Problem description
Starting at the first line of the records below, reproduce every line up to and including the line with "Given: Click the", but leave out all pictures.

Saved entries
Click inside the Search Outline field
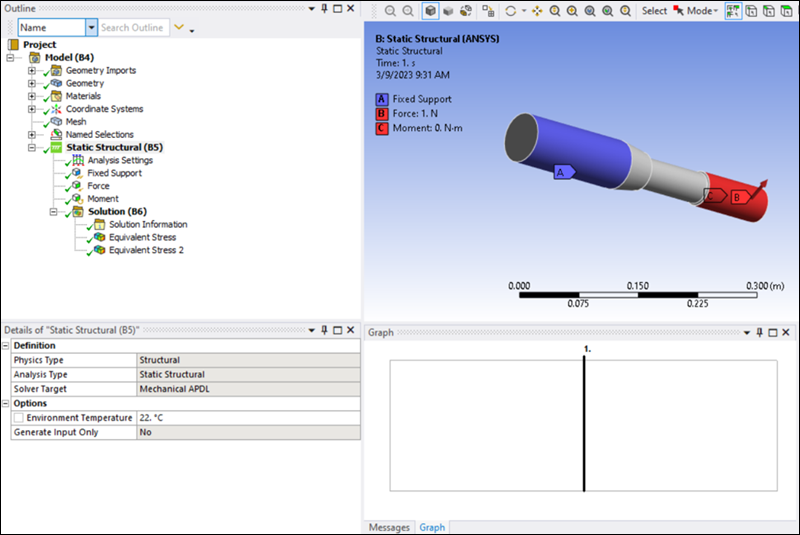Viewport: 800px width, 535px height. (x=133, y=27)
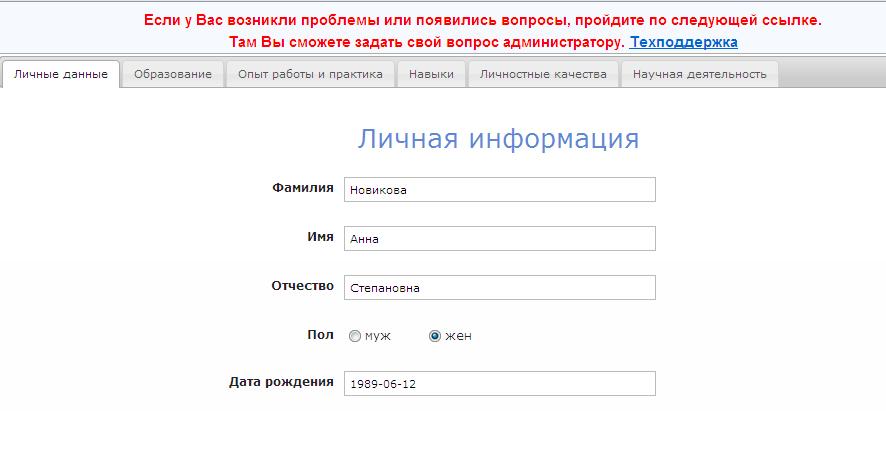886x450 pixels.
Task: Click the Личная информация heading
Action: pyautogui.click(x=498, y=139)
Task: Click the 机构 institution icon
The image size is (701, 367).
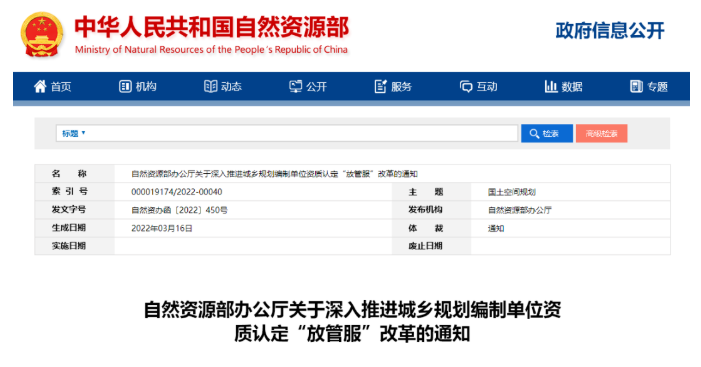Action: (125, 86)
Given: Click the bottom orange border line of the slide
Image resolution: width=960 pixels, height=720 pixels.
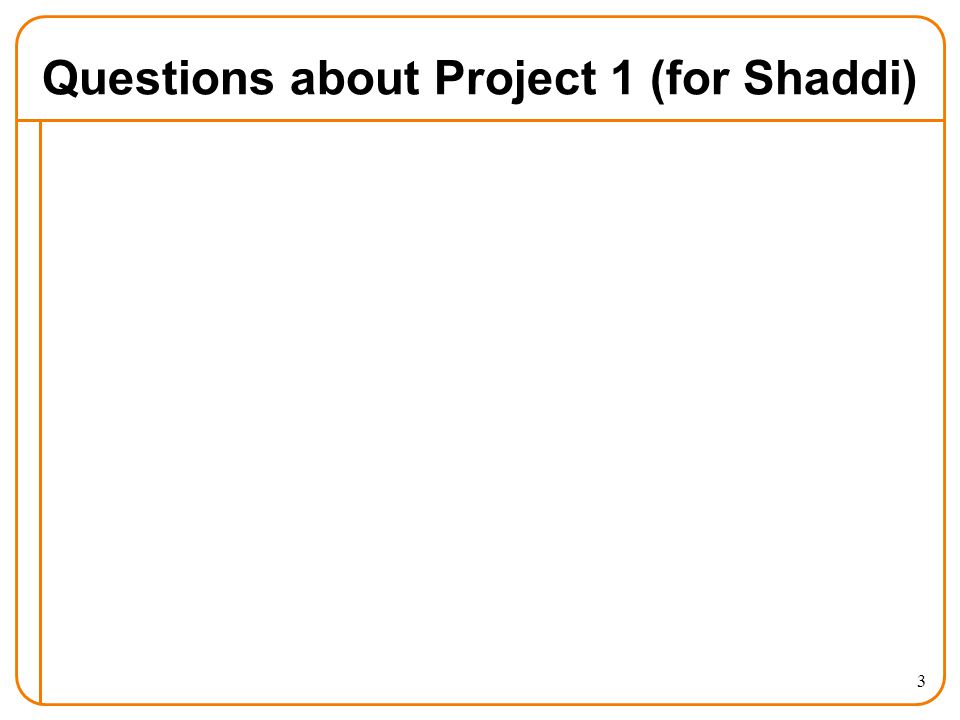Looking at the screenshot, I should pyautogui.click(x=480, y=704).

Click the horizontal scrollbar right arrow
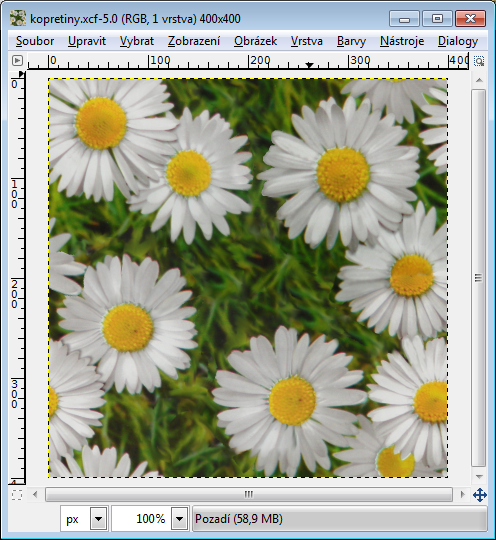click(463, 495)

Written response
Click inside the Search Outline field
Viewport: 800px width, 535px height. (x=133, y=27)
886x450 pixels.
Task: Click the Личная информация heading
Action: pyautogui.click(x=498, y=139)
Task: Click the 机构 institution icon
The image size is (701, 367).
Action: (125, 86)
Given: Click the bottom orange border line of the slide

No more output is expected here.